> **Problems to work on**
(A) According to the passage on testing for leg blood clots, how long does a duplex ultrasound exam typically take?
(B) Carry on the passage on testing for leg blood clots, starting right after its final sentence.

> **Selected extract**
Two points are subtracted if another diagnosis, like a muscle strain or cellulitis, seems equally or more likely. A low score means a blood clot is unlikely, and your doctor may be able to rule it out with just a blood test. A higher score means imaging is needed.

The D-Dimer Blood Test

If your Wells score is low, the next step is usually a blood draw called a D-dimer test. When a blood clot forms and your body starts breaking it down, it releases tiny protein fragments called D-dimers into your bloodstream. A negative D-dimer result means those fragments aren’t elevated, which makes an active clot very unlikely. For people with a low-to-moderate risk score, a negative D-dimer is often enough to rule out DVT with no further testing needed.

The catch is that D-dimer levels rise for many reasons besides blood clots: recent surgery, infection, pregnancy, cancer, even normal aging. So a positive result doesn’t confirm a clot. It simply means imaging is the next step. This is why the test works best as a rule-out tool in lower-risk patients, not as a standalone diagnostic.

Ultrasound: The Primary Imaging Test

Duplex ultrasound is the go-to imaging test for suspected leg clots. It’s noninvasive, uses no radiation, and gives results in real time. The exam typically takes 30 to 90 minutes. You lie on a padded table while a technologist applies a water-soluble gel to your leg and moves a small handheld device called a transducer over the skin.

> **Data entries**
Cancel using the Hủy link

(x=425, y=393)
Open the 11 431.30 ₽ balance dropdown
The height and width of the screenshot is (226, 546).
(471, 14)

> **Task-by-task results**
(A) It typically takes 30 to 90 minutes.

(B)
The key technique is called compression ultrasound. The technologist presses the transducer firmly against the vein at multiple points along the leg. A healthy, clot-free vein will flatten completely under this pressure, with the walls collapsing together. If a clot is present, the vein won’t compress fully. Loss of compressibility is the single most reliable indicator that a clot is inside the vein.

The exam also uses Doppler evaluation, which measures the speed and direction of blood flow. This helps detect areas where flow is sluggish or blocked, even if the clot isn’t directly visible. Together, the compression and Doppler components give a detailed picture of what’s happening inside both the deep and superficial veins. Ultrasound is highly accurate for clots in the upper leg and thigh veins (called proximal DVT), which are the most dangerous because they’re more likely to break off and travel to the lungs. It can be less reliable for smaller clots isolated in the calf, which is why doctors sometimes recommend a repeat ultrasound about a week later if calf DVT is suspected but the initial scan is inconclusive.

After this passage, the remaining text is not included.